::: Exercise inputs
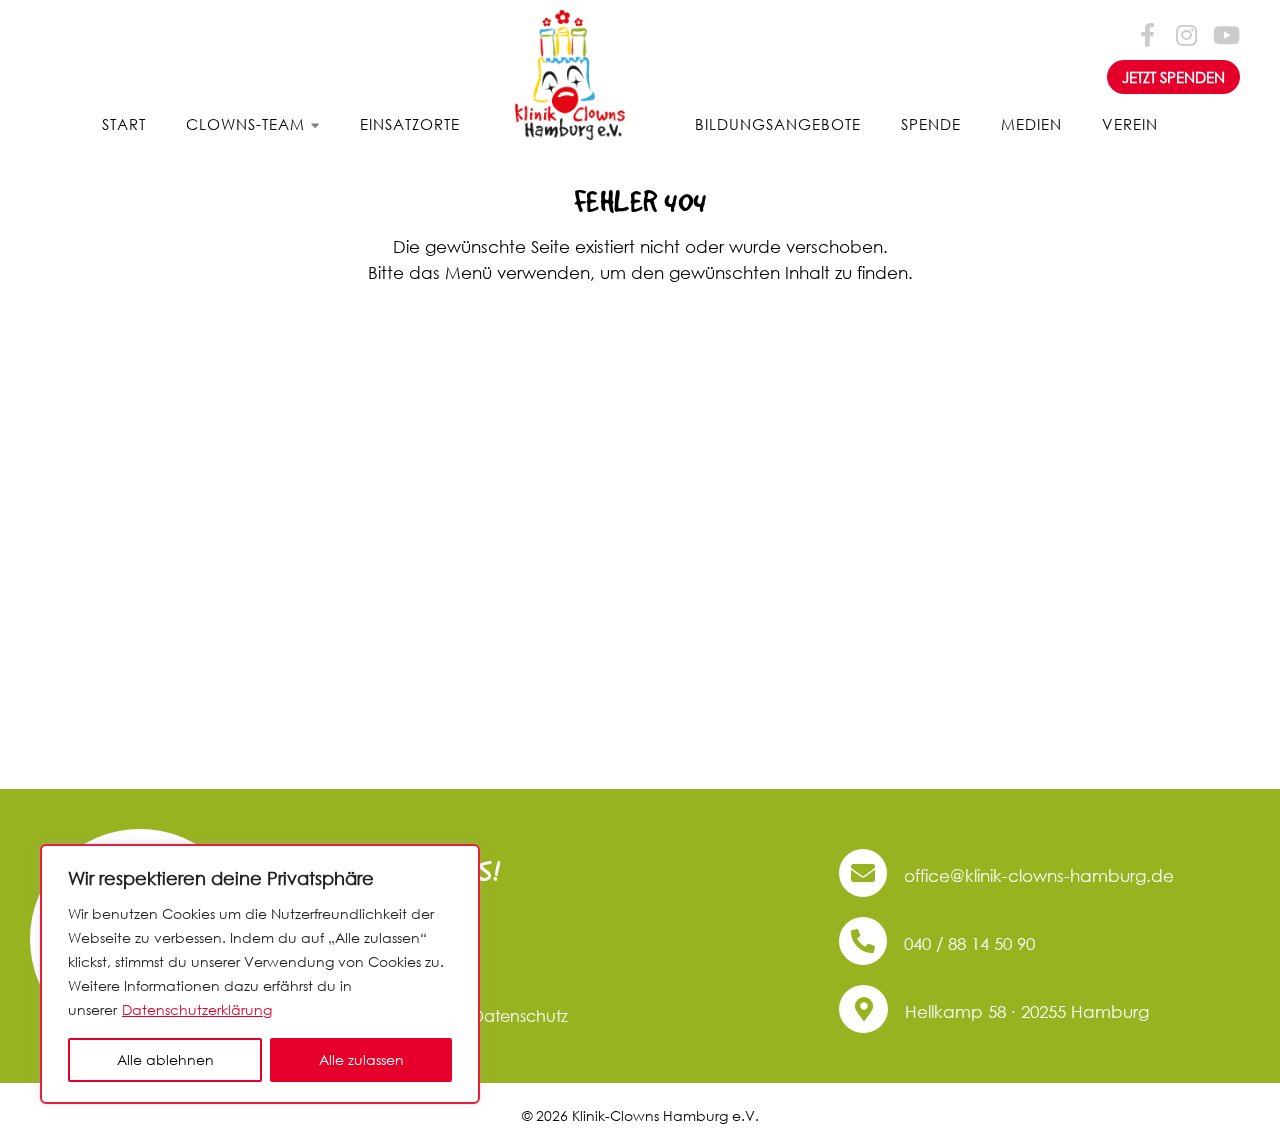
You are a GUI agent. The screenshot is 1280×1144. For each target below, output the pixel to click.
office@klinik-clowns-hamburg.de (1036, 875)
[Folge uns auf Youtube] (1225, 34)
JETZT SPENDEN (1173, 77)
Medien (1031, 124)
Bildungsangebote (778, 124)
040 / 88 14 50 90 (967, 943)
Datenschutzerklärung (197, 1009)
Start (124, 124)
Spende (931, 124)
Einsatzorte (410, 124)
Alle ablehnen (165, 1059)
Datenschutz (520, 1015)
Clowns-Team (245, 124)
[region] (260, 974)
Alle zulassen (361, 1059)
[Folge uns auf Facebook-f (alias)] (1147, 34)
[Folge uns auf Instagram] (1186, 34)
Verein (1130, 124)
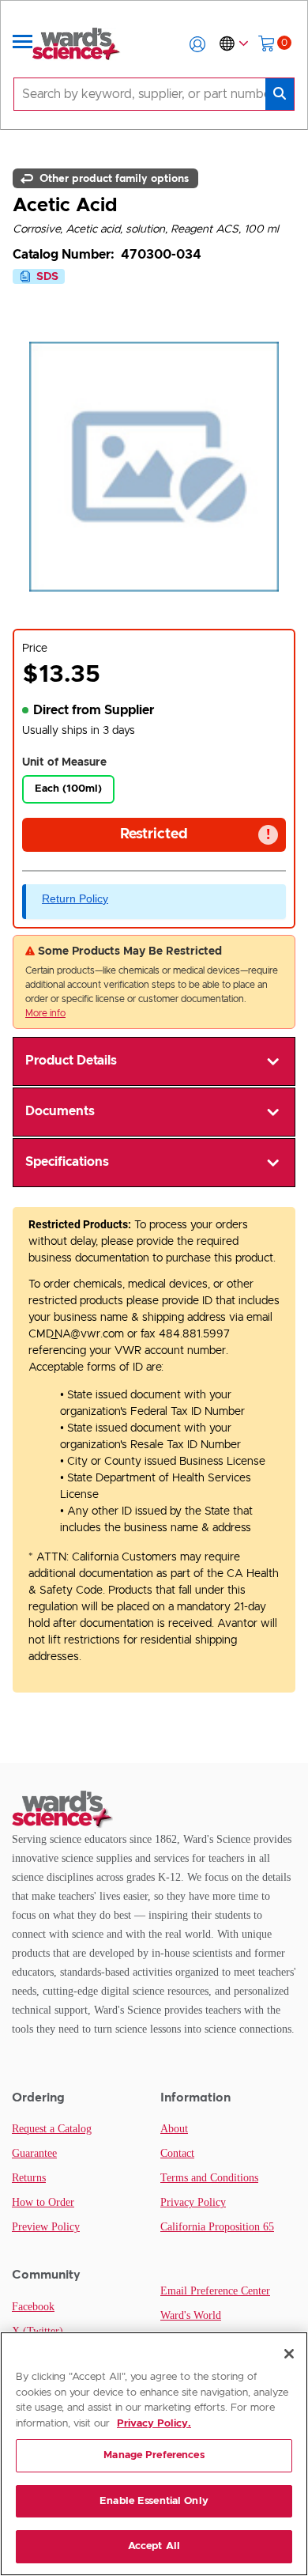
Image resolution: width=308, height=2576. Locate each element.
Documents (60, 1111)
::::::
In your copy of the material, match every word exactly and include no pictures.

You are a GUI agent. The screenshot is 1280×1144. For each target below, output the pixel to click.
office@klinik-clowns-hamburg.de (1036, 875)
[Folge uns auf Youtube] (1225, 34)
JETZT SPENDEN (1173, 77)
Medien (1031, 124)
Bildungsangebote (778, 124)
040 / 88 14 50 90 (967, 943)
Datenschutzerklärung (197, 1009)
Start (124, 124)
Spende (931, 124)
Einsatzorte (410, 124)
Alle ablehnen (165, 1059)
Datenschutz (520, 1015)
Clowns-Team (245, 124)
[region] (260, 974)
Alle zulassen (361, 1059)
[Folge uns auf Facebook-f (alias)] (1147, 34)
[Folge uns auf Instagram] (1186, 34)
Verein (1130, 124)
Image resolution: width=308, height=2576. Locate each element.
Documents (60, 1111)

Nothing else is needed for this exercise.